*What is needed:* Report all lines from the entries below in which "computer" appears.

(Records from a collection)
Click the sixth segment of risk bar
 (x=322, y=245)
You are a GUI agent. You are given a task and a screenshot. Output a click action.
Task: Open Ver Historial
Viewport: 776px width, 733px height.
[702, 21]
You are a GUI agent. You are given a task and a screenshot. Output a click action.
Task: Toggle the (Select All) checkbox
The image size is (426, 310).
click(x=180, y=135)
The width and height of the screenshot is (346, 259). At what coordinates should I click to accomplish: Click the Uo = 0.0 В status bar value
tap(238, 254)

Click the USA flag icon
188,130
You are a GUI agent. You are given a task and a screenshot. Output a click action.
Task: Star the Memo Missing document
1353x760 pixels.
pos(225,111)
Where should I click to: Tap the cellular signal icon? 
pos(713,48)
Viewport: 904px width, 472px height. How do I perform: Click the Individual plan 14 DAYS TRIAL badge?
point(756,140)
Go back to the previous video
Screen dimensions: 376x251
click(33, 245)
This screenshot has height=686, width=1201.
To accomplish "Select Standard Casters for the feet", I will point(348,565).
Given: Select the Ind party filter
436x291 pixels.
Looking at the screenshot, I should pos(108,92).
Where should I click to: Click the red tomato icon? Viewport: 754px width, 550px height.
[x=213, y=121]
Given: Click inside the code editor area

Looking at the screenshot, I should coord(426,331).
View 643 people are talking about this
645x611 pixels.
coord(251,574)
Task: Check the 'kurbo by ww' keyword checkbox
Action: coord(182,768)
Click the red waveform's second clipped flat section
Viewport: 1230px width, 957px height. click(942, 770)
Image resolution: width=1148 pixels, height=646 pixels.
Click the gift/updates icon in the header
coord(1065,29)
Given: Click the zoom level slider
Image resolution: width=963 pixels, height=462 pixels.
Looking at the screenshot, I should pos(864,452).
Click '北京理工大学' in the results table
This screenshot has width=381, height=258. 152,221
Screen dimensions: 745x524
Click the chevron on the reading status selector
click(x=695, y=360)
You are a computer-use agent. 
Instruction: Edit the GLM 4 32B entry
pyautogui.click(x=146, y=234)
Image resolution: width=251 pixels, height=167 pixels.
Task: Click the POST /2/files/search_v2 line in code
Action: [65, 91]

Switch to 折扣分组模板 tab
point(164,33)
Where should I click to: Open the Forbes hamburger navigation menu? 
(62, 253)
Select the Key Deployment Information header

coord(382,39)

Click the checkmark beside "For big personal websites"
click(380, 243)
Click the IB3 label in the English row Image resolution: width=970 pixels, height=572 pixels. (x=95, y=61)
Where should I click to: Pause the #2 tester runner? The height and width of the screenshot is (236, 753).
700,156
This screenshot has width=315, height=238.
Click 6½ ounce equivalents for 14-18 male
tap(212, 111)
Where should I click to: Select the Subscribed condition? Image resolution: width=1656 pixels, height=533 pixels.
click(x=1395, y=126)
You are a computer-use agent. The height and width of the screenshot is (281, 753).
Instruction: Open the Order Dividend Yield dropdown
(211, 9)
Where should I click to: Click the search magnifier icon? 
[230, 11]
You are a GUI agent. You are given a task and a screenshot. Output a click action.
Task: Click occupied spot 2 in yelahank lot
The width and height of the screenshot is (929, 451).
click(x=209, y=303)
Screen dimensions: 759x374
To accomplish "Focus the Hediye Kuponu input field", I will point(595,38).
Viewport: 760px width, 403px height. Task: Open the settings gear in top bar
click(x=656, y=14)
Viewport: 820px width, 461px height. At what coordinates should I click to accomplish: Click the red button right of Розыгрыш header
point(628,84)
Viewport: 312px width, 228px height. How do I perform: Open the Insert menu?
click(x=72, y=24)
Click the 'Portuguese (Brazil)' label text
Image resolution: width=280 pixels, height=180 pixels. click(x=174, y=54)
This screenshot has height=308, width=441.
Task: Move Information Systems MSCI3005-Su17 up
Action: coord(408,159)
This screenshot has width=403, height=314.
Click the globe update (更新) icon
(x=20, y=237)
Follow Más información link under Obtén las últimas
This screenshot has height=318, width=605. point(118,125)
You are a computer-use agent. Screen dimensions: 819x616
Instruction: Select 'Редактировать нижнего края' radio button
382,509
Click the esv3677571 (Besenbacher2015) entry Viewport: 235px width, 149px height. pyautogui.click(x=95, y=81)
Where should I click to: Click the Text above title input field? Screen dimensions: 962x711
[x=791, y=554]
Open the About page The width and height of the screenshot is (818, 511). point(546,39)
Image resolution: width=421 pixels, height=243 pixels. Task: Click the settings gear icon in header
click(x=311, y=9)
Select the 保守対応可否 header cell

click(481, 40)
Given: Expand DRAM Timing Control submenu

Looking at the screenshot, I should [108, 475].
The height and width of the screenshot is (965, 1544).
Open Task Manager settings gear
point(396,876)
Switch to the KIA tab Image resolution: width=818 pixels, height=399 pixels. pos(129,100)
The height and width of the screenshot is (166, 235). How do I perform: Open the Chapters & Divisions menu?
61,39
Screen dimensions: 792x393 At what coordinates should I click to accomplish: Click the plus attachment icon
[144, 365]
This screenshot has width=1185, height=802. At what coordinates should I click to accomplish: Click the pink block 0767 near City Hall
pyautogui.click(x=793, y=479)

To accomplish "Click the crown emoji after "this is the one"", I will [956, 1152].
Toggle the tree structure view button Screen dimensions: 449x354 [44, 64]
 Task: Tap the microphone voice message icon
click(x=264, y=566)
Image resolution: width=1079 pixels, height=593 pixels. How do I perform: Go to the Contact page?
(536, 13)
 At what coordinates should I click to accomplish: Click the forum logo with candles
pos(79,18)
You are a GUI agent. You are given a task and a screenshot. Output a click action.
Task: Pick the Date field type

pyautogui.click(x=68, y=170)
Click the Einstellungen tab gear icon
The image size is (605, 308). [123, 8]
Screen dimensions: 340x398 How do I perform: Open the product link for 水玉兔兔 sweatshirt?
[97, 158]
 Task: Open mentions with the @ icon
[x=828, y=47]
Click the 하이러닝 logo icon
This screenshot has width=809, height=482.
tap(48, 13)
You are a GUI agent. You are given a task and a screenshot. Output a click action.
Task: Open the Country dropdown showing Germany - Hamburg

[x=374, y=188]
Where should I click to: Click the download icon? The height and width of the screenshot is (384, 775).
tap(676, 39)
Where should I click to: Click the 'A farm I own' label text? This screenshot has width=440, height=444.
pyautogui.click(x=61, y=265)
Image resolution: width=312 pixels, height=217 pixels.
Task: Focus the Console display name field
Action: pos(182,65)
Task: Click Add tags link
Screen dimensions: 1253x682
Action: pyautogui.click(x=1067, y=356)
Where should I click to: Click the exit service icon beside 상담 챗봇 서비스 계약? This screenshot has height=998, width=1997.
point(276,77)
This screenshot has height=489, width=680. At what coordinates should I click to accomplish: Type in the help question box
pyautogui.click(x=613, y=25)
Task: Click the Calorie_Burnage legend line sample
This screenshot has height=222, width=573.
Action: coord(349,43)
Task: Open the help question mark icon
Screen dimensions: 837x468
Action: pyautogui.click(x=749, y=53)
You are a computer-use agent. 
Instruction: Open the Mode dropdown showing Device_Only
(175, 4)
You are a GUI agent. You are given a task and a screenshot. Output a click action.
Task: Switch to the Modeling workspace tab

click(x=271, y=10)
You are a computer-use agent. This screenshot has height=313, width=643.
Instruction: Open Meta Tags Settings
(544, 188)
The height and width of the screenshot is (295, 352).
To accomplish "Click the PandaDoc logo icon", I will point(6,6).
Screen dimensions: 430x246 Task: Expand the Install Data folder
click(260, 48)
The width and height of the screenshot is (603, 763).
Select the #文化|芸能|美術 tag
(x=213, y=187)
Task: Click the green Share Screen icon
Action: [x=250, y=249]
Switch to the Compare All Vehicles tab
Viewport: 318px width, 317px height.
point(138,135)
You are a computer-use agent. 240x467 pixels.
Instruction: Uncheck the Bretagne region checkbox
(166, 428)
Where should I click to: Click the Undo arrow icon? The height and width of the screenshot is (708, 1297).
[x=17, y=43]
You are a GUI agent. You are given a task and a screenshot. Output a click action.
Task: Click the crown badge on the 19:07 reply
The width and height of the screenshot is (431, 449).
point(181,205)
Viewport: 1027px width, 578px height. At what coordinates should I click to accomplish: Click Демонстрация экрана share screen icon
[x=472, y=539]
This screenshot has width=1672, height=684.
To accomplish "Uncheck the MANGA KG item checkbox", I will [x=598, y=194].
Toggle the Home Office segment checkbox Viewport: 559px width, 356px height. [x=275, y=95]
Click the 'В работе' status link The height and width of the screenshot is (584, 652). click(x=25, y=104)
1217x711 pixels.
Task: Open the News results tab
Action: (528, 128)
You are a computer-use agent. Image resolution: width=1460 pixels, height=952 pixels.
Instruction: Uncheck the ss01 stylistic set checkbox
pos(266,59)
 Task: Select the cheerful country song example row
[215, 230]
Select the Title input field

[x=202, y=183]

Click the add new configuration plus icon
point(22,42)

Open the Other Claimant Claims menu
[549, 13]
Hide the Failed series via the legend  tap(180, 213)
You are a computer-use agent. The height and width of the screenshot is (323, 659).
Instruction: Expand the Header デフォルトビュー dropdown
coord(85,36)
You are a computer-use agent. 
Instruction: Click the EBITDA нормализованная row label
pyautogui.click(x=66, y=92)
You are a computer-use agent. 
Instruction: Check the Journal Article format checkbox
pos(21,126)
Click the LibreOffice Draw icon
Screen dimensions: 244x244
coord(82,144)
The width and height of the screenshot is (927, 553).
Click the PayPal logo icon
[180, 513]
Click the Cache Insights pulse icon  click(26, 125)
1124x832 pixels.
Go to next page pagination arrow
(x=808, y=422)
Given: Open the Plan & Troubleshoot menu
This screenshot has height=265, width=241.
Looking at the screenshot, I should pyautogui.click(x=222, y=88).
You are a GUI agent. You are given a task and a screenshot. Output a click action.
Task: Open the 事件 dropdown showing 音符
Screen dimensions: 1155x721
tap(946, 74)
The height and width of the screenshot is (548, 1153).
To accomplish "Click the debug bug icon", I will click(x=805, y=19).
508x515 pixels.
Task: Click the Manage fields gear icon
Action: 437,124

*Solution:*
You are a computer-use agent. 
You are a computer-use agent. The height and width of the screenshot is (281, 753).
You are a computer-use agent. Screen dimensions: 819x616
You are a computer-use agent. 
You are a computer-use agent. This screenshot has height=313, width=643.
You are a computer-use agent. 240x467 pixels.
You are a computer-use agent. Image resolution: width=1460 pixels, height=952 pixels.
You are a computer-use agent. The height and width of the screenshot is (323, 659).
You are a computer-use agent. 
You are a computer-use agent. 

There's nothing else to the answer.